The will to build requires more than energy. It requires restraint. It requires memory. It requires attention to the land, the body, the street, the neighbor, and the person who will inherit the result. Building without stewardship is only another form of extraction.
Real building is slower and more demanding. It asks what a place is for. It asks what kind of life the work will make easier or harder. It asks whether the result will age into dignity, whether people will gather around it, whether it will lower the friction of daily life, whether it will still deserve care when the first enthusiasm is gone.
That is the difference between mere activity and civic creation. A city begins to recover its will to build when critique becomes attached to responsibility. It is not enough to say what is wrong with a proposal, a policy, a street, or an institution. The harder work is to describe what should happen instead, then stay with it long enough to help make it real.
First, a city has to recover its story. It has to know what kind of place it is trying to become, what it is responsible for protecting, and what kind of future is worthy of effort.
Then it has to design the structures that can hold that story in ordinary life: homes, streets, schools, gathering places, public processes, funding models, standards of beauty, and habits of stewardship.

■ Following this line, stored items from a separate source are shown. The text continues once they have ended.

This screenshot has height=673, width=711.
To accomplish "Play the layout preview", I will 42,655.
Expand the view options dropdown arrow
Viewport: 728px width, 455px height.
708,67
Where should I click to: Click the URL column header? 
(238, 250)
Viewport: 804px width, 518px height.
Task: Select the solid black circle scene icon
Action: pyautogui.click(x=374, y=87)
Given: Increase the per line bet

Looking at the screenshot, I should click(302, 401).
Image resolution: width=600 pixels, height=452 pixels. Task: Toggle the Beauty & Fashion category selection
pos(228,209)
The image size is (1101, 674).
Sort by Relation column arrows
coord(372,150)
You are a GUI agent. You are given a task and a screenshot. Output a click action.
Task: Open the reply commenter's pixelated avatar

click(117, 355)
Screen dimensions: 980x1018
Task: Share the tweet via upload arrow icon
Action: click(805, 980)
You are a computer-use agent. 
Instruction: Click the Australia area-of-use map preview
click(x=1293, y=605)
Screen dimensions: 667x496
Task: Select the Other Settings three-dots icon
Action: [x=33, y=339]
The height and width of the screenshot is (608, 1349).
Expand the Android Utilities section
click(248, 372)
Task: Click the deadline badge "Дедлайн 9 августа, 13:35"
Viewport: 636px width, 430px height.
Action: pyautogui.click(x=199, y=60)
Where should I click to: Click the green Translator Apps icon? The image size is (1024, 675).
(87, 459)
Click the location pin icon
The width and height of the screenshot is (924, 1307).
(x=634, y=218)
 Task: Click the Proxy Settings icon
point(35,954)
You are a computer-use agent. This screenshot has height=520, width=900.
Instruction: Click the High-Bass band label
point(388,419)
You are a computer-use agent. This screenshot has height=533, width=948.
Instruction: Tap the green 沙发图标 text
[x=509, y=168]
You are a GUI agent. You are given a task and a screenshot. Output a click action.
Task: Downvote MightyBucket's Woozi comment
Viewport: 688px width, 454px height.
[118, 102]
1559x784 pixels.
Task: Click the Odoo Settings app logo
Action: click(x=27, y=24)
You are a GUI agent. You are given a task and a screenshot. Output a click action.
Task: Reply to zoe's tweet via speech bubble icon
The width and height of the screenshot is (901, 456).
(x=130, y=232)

Then it has to build. Patiently. Publicly. With enough humility to listen and enough courage to act. The empty lot will not resolve itself. Neither will the broken policy, the lonely neighborhood, the careless building, or the civic habit of permanent complaint. These things wait for people willing to move beyond commentary and take responsibility for what happens next.
A mature city takes concern seriously and keeps it from hardening into paralysis. It studies what is proposed, remembers what the place has already been, judges the work against a real standard, and then acts with enough courage to build what the future will need.
That is the will to build: the steady choice to serve the city by giving greater care, order, and dignity to the world our children will inherit.